It’s Easter weekend, and fourth grader Tarroh Bashore has joined millions of kids in hunting for eggs. But the ones he wants aren’t plastic or full of chocolate. If he finds frog eggs while knee-deep in the middle of a Seattle-area pond, their discovery could be far more meaningful than a holiday sugar rush.
Balancing at the far end of two free-moving logs in the middle of the Beaver Pond Natural Area on Thornton Creek in Seattle’s Northgate neighborhood, with a walking stick in hand, Tarroh has been checking the logs for amphibian egg sacs. Depending on the species, the translucent sacs range from gelatinous masses filled with tiny spheres, each punctuated with small black dots of embryos, to clutches of slightly slimy champagne grapes. With a consistency and tension similar to chicken egg whites, they would easily cling to the logs and branches surrounding Tarroh. His eggshell blue waders shuffle against each other as he pokes the logs with a stick to test their stability, edging past raccoon prints in the muddy banks. “I’m putting all my trust into that one year of gymnastics I took,” he says.
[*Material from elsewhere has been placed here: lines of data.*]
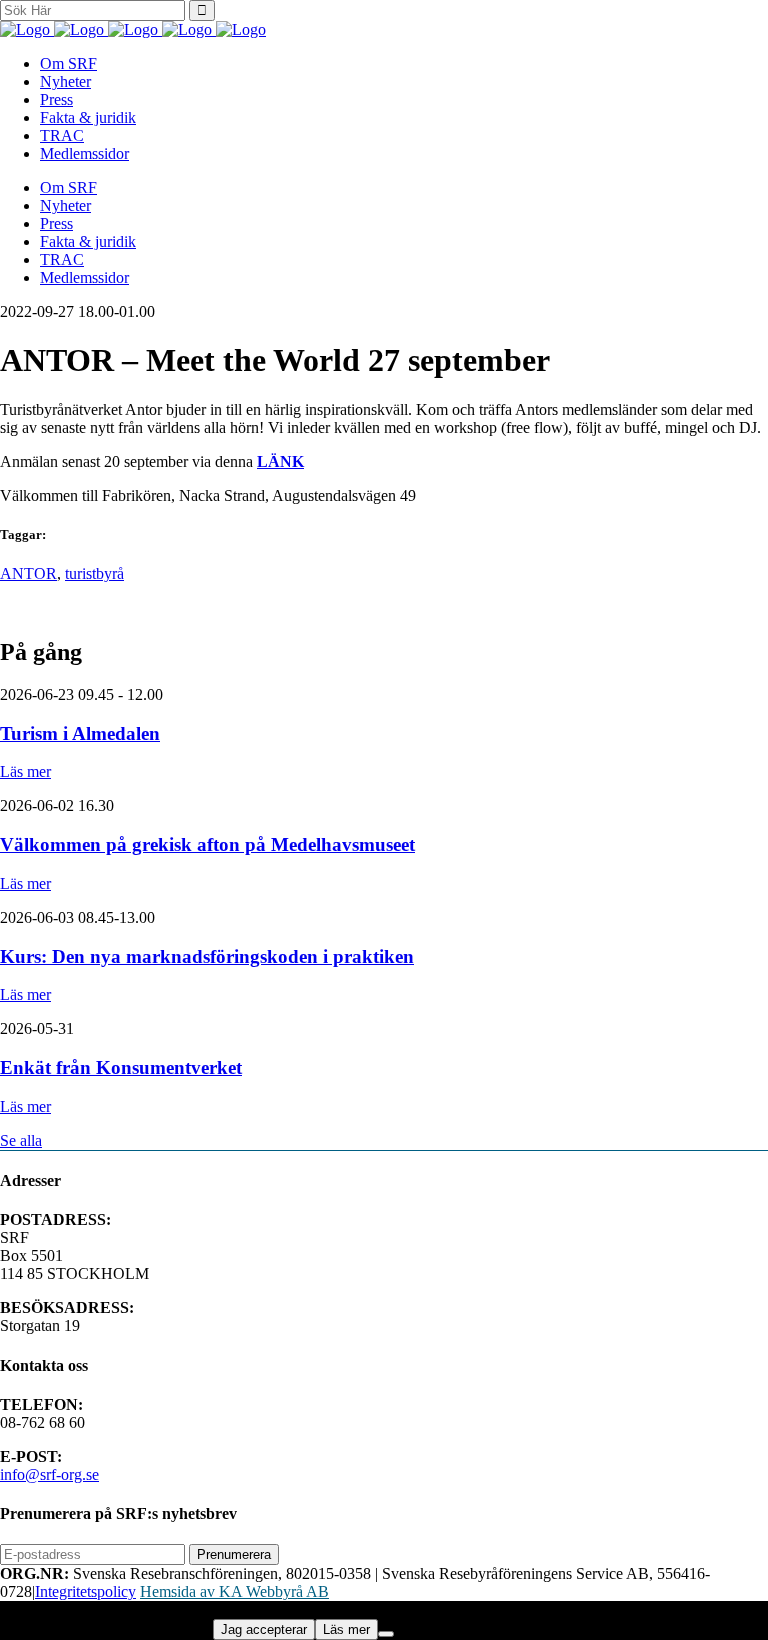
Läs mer (25, 771)
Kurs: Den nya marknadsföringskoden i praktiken (207, 956)
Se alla (21, 1140)
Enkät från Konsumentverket (121, 1067)
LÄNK (280, 461)
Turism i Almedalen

Tarroh loves amphibians, partly for their resiliency: They can nearly freeze to death in winter but still thaw back out in spring, he points out. But since they’re sensitive to changes in their habitat, even small environmental shifts can hurt them. “I feel like we’ve destroyed a lot of their habitat, so it’s sort of the best we can do to help them survive and understand them and help,” he says.
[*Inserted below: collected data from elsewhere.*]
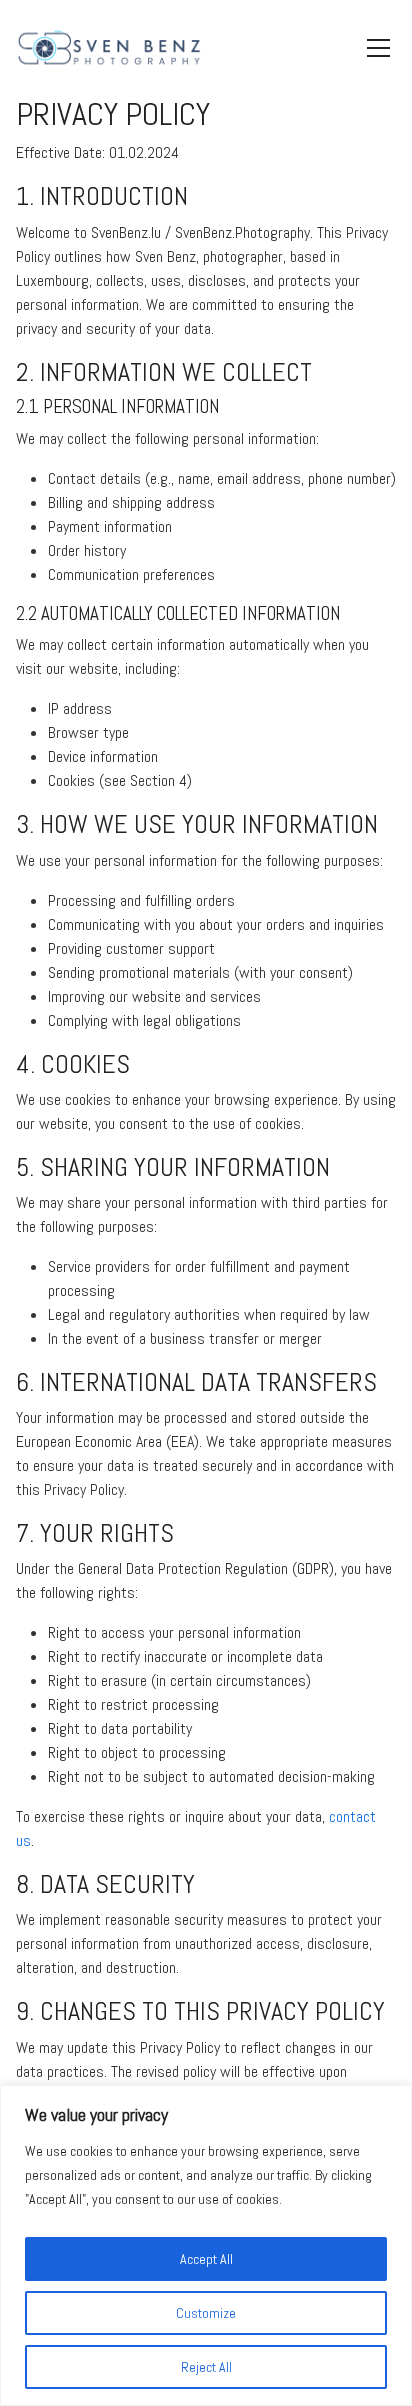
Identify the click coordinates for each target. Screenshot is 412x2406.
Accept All (206, 2259)
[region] (206, 2245)
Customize (206, 2313)
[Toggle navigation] (378, 48)
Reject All (206, 2367)
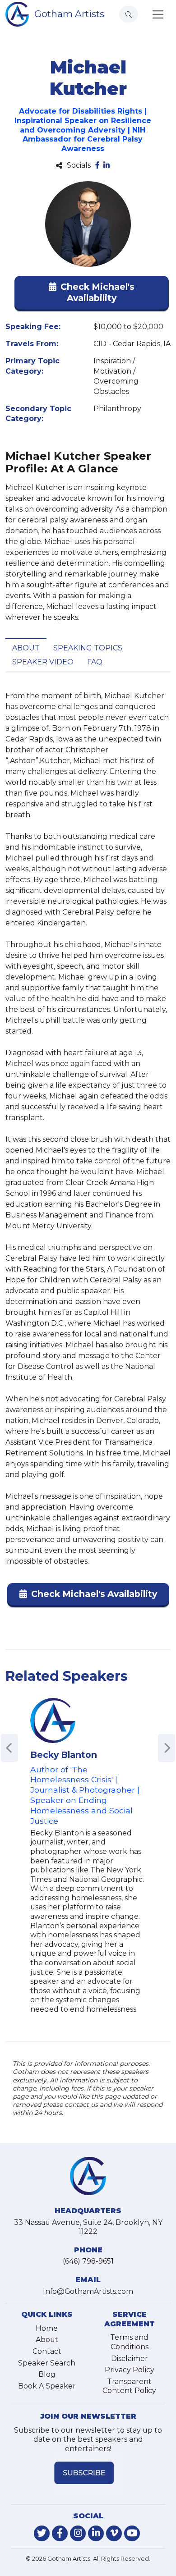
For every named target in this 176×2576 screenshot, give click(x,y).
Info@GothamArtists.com (88, 2291)
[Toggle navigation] (158, 14)
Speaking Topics (87, 648)
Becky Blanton (63, 1754)
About (26, 648)
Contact (46, 2351)
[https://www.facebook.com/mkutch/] (97, 165)
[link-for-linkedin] (96, 2533)
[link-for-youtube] (132, 2533)
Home (47, 2328)
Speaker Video (43, 662)
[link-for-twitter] (42, 2533)
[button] (91, 294)
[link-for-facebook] (60, 2533)
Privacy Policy (129, 2370)
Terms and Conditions (129, 2342)
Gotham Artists (69, 13)
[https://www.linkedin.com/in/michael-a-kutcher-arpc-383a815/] (106, 165)
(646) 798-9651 (88, 2261)
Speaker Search (46, 2363)
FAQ (94, 662)
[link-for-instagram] (78, 2533)
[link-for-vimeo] (114, 2533)
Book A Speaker (47, 2386)
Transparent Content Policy (129, 2386)
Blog (47, 2374)
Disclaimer (129, 2358)
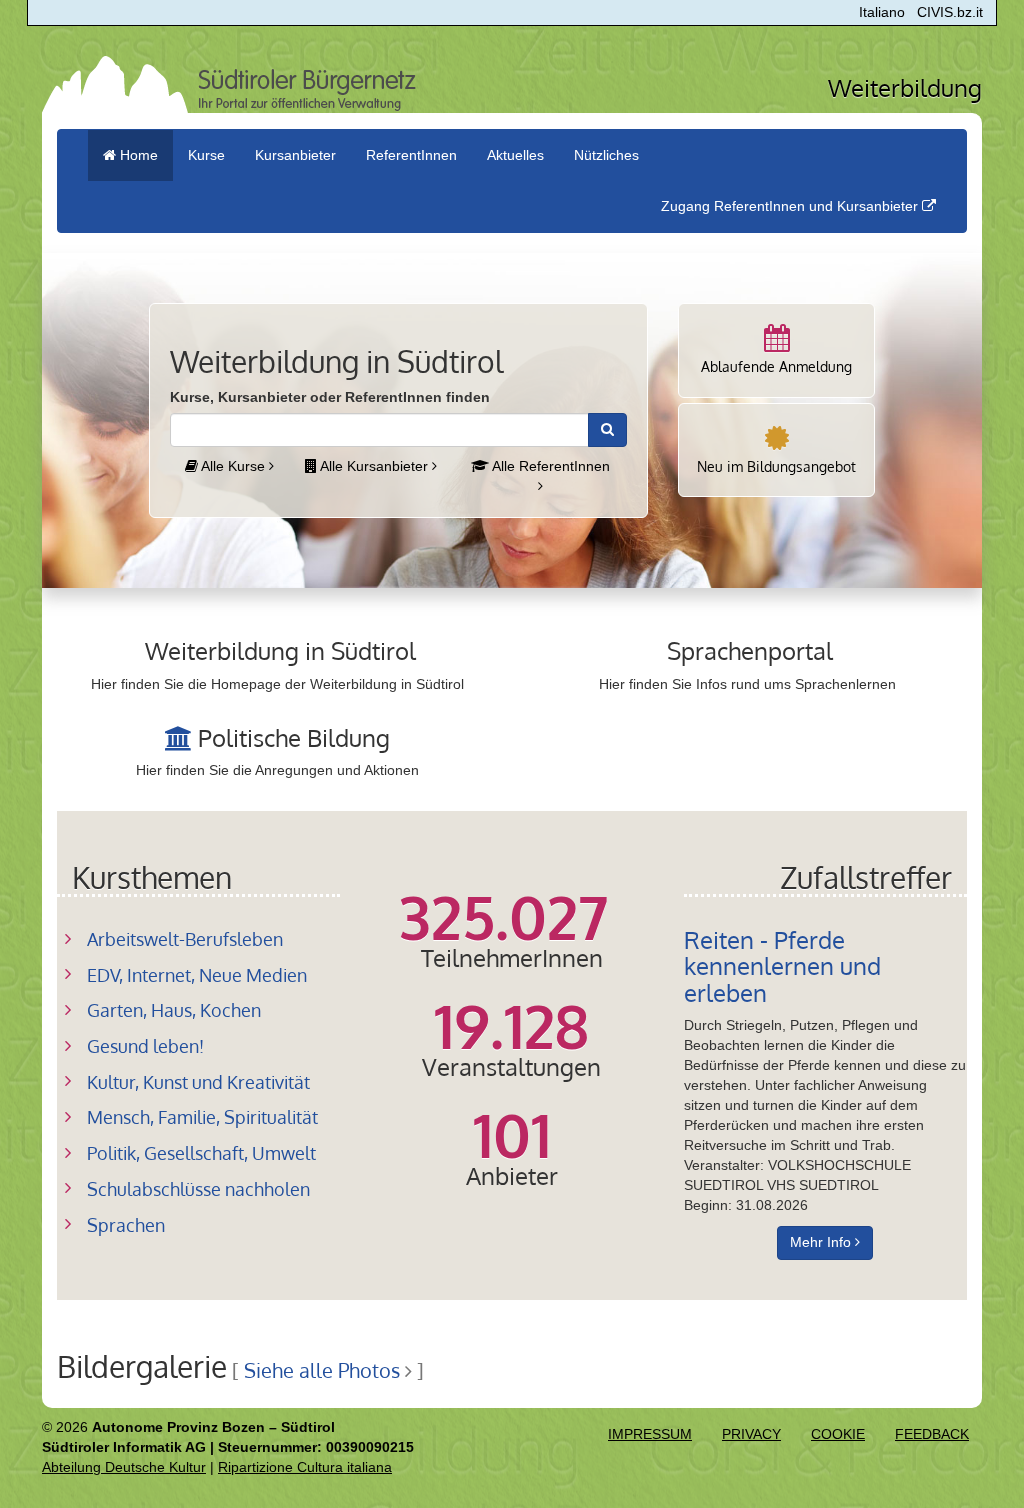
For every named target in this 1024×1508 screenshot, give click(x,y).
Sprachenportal (750, 650)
Tarroh, together with a group of five others, including his mom, Katrina Crawford, represents one of a handful of volunteer teams in the Woodland Park Zoo amphibian monitoring community science program. They’re on the lookout for the egg sacs of eight amphibian species to help track where amphibians are and where they’re breeding in Snohomish and King counties. The species are both common and rare, from the federally endangered Oregon spotted frog to the nonnative and invasive American Bullfrog.